>>>>>
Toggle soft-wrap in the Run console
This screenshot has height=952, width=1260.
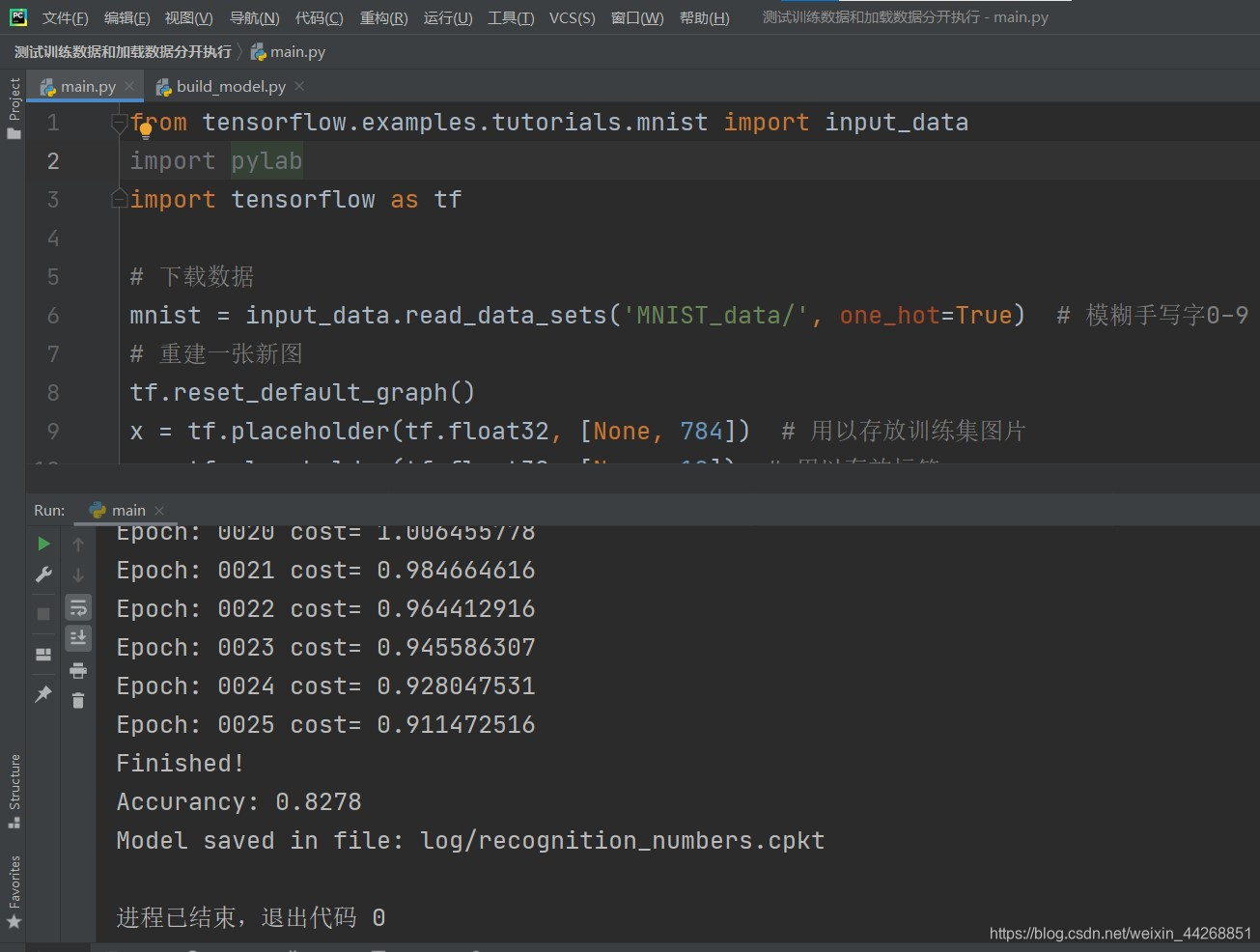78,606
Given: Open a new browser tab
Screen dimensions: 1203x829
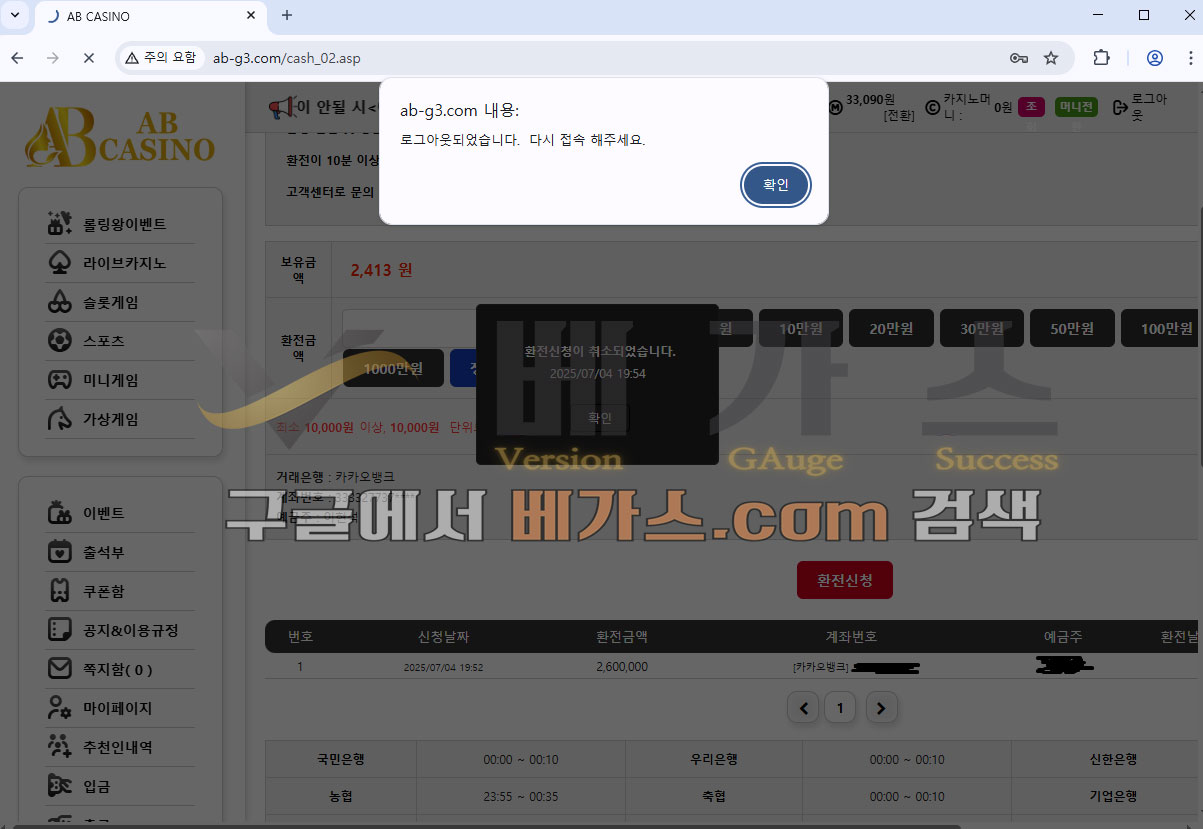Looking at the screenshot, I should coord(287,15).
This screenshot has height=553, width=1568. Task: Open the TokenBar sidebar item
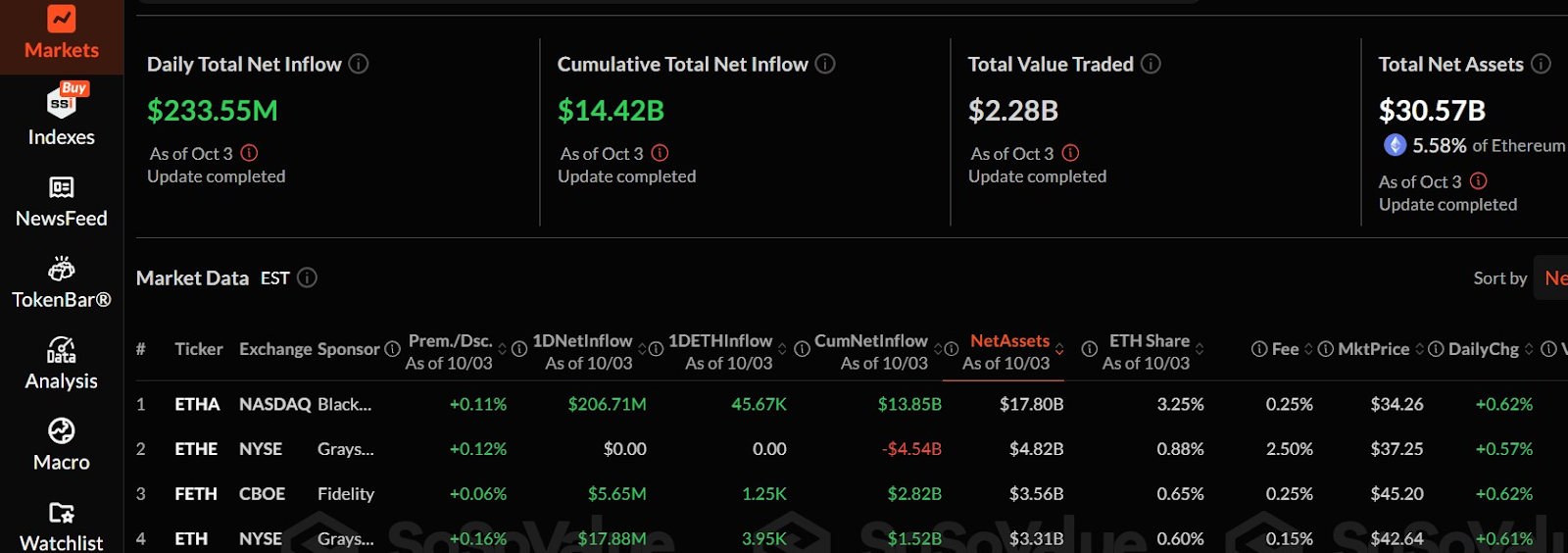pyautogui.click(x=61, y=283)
<<<<<
Brief
Retype the whole listing exactly and leave the pictures out.

Result
Toggle soft-wrap in the Run console
This screenshot has height=952, width=1260.
78,606
Given: Open a new browser tab
Screen dimensions: 1203x829
Looking at the screenshot, I should coord(287,15).
This screenshot has height=553, width=1568. Task: Open the TokenBar sidebar item
pyautogui.click(x=61, y=283)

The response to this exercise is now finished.